Managerial level, strategic level and TOPCIMA papers: the addition of reading time for papers P1 to P10 is intended to reduce the time pressure on students. But this extra 20 minutes must be managed properly, too.
During the reading time, writing answers is forbidden. Indeed, if you are caught doing this, you may well be told to leave the exam hall, so don't even be tempted. You will be allowed to annotate the question booklet with a pencil or highlighter, but not to use a calculator. So, is it 20 minutes to relax and ensure that you pass, or is it 20 minutes to get in such a panic that your chances are lessened? My advice is to break the time down into five-minute chunks.
First five minutes
Read the requirements of the optional questions.

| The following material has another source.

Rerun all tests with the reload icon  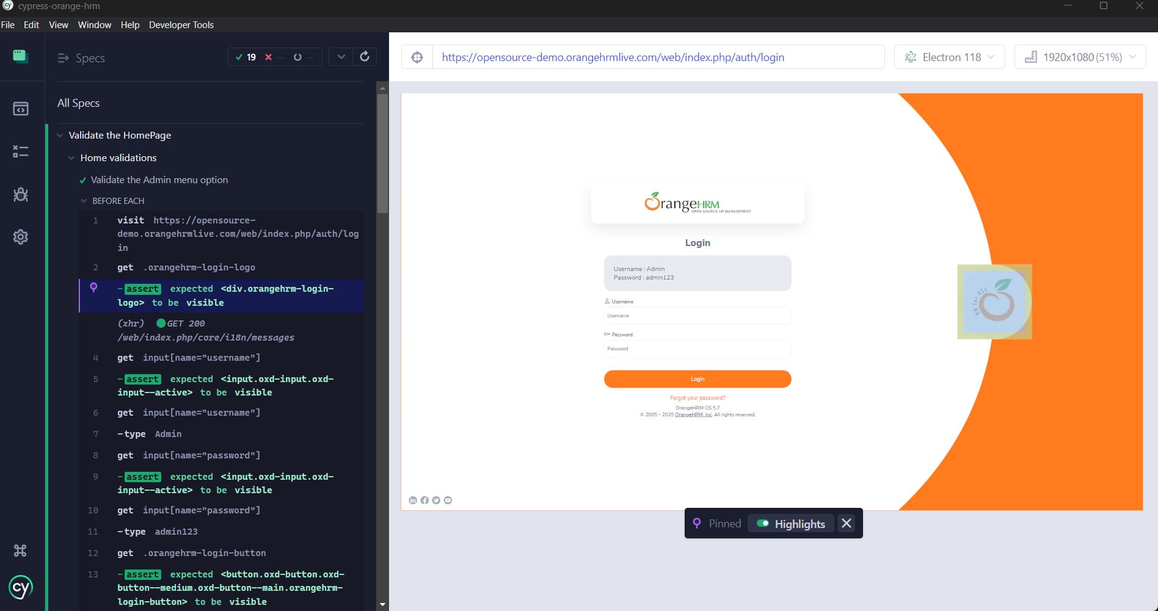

Choose which ones you are going to attempt. This choice should be based upon your knowledge, the wording of the requirement and the split of the marks across these requirements.
Once you have made your choice, note down next to the requirements the relevant key elements of the syllabus. By doing this you ensure that you won't need to worry any more about certain sections of the question booklet.
Second five minutes
Go to the main compulsory question. This can carry up to 50 marks, so it's important that you're clear about its requirements.
Make notes in pencil next to the requirements to remind yourself of the relevant parts of the syllabus and what you think the key elements to your answer will be. You'll still need to make a full plan in your answer booklet to cover all the key points you want to make, but this "brain download" will make it easier to generate ideas. You cannot use your calculator, but, if there are numerical elements to the requirements, you can note down what calculations you will be able to perform.
Third five minutes
Read the scenario in the main compulsory question. Annotate it so that you can see clearly which elements relate to which requirements. This means that, if you need to refer back to the scenario later, you should be able to go straight back to the relevant section without having to read the whole thing again.
Read the most relevant information slowly and skim through the less relevant material. Don't expect the answer to be in the scenario--it's only a guide to help you.
Last five minutes
If you have multiple-choice questions, now is the time to go through them. Don't dwell on those that look easy; spend time on the tougher ones. Decide whether or not an extra minute or two will get you to the right answer. If not, then leave that question and focus on those that you can do. If you don't have multiple-choice questions, you're probably taking a strategic leveL paper--in which case you'll have done well to complete the processes I have recommended by this time.
When your 20 minutes is up, you will be told that the exam time has started and you can now write your answers in the booklets provided.
So why is CIMA offering this extra time? As I mentioned before, for many years students have complained about the time pressure they are put under in the exams. This move would appear to address this issue and ensure that the exam markers can clearly see the candidates' abilities in relation to the subject area. It should result in an improvement in pass rates across all papers, which is good for everyone. But this doesn't mean that you can afford to become complacent about time management in your exams. I cannot stress enough how quickly the 20 minutes will fly by. If you aren't disciplined in your approach, you will find yourself panicking and not thinking clearly. Panic is probably the most detrimentaL emotional state to get yourself into in an exam, so you must not let this happen.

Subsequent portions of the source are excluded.